I realized exactly what my mom and her fellow-moviegoers must have felt when I watched the climactic siege of the Rohan fortress of Helms Deep in The Lord of the Rings: The Two Towers, the second of J.R.R. Tolkien’s eponymous trilogy directed by Peter Jackson. Perhaps it is no coincidence that Jackson has been hailed, among others, as today’s Cecil B. de Mille, given the clarity of vision and the massive logistics he employed to bring the Lord... to life. The number of people involved in making the film–the credits alone list down everyone from hammerhands to laborers, veterinary surgeons to riding doubles–is staggering.The siege of Rohan–simply way beyond anything I have ever seen, battle or otherwise–well exemplifies this.

The siege shows three members of the by-now disbanded fellowship of the ring, Aragorn (Viggo Mortensen), Legolas (Orlando Bloom) and Gimli (John Rhys-Davies) with King Theoden of Rohan (Bernard Hill) and his men battling the 10,000-strong army of menacing Orcs and Uruk-hai.
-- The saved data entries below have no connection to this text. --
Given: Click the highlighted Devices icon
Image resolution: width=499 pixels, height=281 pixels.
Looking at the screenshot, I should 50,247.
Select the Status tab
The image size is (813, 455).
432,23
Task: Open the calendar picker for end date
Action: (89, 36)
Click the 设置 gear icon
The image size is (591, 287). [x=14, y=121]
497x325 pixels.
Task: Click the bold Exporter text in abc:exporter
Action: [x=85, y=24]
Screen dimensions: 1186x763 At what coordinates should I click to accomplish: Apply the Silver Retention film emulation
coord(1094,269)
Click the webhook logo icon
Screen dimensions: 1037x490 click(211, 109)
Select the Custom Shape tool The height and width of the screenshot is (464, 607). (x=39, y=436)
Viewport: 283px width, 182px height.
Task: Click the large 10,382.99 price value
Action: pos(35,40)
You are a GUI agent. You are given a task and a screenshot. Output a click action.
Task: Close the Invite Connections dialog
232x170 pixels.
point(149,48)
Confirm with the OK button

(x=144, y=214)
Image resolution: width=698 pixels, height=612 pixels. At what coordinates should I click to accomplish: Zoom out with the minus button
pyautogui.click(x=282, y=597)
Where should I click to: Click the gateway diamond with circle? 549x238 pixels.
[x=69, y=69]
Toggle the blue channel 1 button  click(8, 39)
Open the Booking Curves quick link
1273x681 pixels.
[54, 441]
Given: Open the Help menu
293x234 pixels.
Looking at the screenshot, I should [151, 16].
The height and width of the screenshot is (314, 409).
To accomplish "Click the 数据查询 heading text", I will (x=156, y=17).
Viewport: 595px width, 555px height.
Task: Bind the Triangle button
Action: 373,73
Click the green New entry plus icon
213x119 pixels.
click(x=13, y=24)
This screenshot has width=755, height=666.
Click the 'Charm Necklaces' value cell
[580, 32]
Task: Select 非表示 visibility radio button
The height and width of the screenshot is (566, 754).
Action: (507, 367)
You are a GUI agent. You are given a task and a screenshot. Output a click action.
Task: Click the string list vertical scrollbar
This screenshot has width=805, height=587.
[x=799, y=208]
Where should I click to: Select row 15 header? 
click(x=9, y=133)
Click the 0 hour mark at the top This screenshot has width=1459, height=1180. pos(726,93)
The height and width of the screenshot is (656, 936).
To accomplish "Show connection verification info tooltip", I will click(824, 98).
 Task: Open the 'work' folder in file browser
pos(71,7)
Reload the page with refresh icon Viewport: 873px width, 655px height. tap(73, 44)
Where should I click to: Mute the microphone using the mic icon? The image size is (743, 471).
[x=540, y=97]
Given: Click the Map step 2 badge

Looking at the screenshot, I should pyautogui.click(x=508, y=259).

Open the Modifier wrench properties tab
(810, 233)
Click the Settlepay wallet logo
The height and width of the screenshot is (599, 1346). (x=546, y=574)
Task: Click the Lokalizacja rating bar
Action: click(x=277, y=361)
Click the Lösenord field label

Though the special effects are fantastic–Orcs and Uruk-hai catapulting themselves up the fortress in ladders, volleys and volleys of arrows raining on both sides, the enemies storming the fortress’ inner sanctu–what makes this scene exceptional is the way it builds up tension and suspense from the moment the fierce army comes marching into view until they are... (oops, I’m stopping here lest I spoil your fun).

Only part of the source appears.